Die Geschäftsführerin des Southern Africa Science Service Center for Climate Change and Adaptive Land Management (SASSCAL), Dr. Jane Olwoch, geht auf die Chance ein, die Grüner Wasserstoff für die Staaten des südlichen Afrikas bietet.

„Durch das BMBF-geförderte Projekt, den Potenzialatlas Grüner Wasserstoff, haben wir von den enormen Potenzialen für Grünen Wasserstoff in den SASSCAL-Ländern erfahren und sind bereit, sie zu erkunden", so die Spezialistin für die Auswirkungen des Klimawandels.

„Auf einer interaktiven Landkarte sehe ich Orte im westlichen und südlichen Afrika, wo der Aufbau einer Produktions- und Transportinfrastruktur für Grünen Wasserstoff sinnvoll ist.
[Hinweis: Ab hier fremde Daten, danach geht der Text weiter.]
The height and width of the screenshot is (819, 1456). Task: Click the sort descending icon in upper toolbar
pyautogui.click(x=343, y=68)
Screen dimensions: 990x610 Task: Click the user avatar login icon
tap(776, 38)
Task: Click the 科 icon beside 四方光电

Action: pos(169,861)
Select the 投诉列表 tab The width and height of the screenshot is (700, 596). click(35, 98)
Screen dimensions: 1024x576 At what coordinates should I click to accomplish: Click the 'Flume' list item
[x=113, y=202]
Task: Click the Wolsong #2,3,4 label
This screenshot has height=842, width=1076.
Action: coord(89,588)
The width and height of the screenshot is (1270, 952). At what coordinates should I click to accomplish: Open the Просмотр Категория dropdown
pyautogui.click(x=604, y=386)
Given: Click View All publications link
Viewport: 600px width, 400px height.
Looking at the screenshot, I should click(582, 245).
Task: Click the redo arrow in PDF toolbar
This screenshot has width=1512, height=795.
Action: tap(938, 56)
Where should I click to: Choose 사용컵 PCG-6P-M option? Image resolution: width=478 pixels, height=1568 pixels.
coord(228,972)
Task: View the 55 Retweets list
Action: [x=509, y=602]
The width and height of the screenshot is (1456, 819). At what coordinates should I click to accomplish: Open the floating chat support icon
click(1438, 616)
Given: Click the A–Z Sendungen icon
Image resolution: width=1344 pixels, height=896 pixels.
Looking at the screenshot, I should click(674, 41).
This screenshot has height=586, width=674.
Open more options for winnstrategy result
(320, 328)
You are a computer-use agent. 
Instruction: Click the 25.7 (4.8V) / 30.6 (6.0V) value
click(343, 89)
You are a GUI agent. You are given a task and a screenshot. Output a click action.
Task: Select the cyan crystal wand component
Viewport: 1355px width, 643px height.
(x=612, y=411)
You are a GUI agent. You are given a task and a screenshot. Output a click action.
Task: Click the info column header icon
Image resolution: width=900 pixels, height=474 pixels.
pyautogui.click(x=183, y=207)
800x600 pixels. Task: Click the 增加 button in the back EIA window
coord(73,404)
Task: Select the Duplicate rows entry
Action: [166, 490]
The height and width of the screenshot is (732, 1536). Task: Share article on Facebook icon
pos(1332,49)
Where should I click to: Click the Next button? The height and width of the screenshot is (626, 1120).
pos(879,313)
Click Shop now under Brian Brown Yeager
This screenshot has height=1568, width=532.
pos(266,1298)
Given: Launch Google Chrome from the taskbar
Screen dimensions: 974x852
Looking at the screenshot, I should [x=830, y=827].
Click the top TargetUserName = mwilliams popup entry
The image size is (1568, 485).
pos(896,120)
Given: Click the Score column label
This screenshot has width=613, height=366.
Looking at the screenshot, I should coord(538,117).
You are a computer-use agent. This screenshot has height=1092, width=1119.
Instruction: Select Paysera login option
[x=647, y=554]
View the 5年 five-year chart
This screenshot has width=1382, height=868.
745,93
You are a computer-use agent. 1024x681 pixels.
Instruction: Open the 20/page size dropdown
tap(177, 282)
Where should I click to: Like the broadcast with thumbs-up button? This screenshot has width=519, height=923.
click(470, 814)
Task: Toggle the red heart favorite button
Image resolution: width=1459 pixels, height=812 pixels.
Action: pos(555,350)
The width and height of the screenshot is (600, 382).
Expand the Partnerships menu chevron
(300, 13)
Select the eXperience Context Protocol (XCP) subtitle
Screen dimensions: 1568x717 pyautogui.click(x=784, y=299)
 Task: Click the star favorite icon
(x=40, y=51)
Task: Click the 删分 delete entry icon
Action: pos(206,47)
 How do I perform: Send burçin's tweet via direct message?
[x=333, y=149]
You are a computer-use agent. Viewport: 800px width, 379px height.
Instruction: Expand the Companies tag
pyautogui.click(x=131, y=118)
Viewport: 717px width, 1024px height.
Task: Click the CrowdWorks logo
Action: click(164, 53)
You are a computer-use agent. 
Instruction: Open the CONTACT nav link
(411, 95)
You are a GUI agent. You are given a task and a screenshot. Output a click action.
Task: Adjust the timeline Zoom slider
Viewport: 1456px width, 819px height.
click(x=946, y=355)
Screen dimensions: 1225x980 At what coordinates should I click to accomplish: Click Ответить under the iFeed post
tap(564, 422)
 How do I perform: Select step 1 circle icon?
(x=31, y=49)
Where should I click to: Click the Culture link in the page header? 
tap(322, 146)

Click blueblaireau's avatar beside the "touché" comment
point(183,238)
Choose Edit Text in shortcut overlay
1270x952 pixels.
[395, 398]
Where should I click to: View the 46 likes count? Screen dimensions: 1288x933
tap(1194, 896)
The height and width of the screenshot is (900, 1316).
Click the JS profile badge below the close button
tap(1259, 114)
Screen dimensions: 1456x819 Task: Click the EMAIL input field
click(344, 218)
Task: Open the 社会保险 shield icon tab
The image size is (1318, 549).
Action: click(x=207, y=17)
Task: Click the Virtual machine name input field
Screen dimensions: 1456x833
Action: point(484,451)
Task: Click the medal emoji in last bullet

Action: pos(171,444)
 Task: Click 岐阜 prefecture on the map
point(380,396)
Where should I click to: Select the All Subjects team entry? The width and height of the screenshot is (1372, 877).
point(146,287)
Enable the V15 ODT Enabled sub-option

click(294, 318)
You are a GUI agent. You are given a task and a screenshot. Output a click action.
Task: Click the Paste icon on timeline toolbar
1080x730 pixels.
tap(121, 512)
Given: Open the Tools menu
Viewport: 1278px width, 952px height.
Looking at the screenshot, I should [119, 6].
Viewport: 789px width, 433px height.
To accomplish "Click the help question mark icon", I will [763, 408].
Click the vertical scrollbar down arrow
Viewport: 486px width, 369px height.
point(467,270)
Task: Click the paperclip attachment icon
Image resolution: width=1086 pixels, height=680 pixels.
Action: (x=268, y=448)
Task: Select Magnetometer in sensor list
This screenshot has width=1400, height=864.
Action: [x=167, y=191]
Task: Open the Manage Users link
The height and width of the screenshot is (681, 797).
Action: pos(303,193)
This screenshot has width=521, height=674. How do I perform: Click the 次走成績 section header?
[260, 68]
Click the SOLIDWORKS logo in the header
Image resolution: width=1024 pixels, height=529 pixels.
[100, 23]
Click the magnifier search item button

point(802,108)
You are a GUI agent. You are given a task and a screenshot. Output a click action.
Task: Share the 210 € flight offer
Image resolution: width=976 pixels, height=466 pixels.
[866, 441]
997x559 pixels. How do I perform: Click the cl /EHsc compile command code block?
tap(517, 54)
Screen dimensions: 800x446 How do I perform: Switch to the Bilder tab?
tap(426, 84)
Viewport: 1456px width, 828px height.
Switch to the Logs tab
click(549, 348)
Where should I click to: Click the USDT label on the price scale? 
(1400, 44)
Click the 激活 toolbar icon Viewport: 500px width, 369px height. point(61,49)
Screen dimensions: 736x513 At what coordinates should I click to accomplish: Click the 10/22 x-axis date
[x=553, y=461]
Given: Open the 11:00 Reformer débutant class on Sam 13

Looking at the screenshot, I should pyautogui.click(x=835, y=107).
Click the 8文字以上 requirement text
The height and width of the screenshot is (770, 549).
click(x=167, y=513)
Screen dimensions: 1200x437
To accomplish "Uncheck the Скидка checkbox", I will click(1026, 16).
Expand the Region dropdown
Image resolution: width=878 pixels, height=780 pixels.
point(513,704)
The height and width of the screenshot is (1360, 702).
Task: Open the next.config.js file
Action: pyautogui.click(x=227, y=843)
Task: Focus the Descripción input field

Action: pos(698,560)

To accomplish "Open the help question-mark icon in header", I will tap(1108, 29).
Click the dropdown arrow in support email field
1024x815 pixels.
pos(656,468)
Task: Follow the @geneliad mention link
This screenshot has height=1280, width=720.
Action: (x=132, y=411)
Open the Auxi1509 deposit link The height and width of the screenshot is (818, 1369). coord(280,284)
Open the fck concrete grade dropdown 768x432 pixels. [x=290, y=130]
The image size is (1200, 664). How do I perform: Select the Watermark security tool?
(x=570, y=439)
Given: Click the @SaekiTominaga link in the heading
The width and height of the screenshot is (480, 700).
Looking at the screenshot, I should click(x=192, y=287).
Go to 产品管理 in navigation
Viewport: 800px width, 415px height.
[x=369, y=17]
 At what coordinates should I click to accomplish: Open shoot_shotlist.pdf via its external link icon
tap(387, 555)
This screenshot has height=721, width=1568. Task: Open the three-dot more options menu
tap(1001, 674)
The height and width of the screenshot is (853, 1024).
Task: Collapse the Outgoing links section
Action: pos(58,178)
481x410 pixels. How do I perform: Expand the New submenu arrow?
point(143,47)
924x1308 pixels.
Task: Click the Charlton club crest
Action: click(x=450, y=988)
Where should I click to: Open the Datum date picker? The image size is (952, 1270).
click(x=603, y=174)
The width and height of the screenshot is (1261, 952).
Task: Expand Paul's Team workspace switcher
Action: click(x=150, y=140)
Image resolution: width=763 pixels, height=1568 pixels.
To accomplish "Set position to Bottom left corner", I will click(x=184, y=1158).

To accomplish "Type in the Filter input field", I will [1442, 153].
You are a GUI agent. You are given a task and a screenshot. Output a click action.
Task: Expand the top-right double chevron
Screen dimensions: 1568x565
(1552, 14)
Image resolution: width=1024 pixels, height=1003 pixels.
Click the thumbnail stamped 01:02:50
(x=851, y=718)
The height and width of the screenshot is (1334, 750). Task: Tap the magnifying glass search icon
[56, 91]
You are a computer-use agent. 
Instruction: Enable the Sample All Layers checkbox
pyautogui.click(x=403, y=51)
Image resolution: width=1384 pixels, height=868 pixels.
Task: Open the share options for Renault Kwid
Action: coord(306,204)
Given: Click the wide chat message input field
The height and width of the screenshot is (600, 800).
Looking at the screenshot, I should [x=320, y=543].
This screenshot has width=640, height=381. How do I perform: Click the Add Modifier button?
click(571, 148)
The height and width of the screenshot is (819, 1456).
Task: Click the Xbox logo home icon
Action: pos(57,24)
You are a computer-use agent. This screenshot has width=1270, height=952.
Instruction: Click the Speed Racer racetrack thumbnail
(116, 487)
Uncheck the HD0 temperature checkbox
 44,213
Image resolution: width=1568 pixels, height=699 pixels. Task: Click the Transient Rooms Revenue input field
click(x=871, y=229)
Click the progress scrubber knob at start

Der Atlas dient als Wegweiser, um eine grüne wasserstoffbasierte Wirtschaft umzusetzen. Das interaktive Tool ist somit von großer Relevanz für politische Entscheidungsträger, Investoren, Forschende in Deutschland und Afrika. Für Afrika bedeutet der Aufbau einer Grünen Wasserstoffwirtschaft im Gegenzug saubere Grüne Energie vor Ort, mit der gleichzeitig Wissen und Arbeitsplätze entstehen sowie Möglichkeiten für neue Exporteinnahmen", erläutert Olwoch.

Auf die Frage zu nachhaltigen Finanzierungsmodellen erläutert Dr. Jane Olwoch, die Forschungsförderung des Bundesforschungsministeriums an SASSCAL, die deutsch-namibische Wasserstoffpartnerschaft mit den in diesem Rahmen geförderten Aktivitäten zur Entwicklung einer Wasserstoffstrategie, der Durchführung von Pilotprojekten und einem Stipendienprogramm. SASSCAL habe dabei die Rolle eines Organisators und setze die Programme vor Ort mit Partnern um, erläutert Olwoch.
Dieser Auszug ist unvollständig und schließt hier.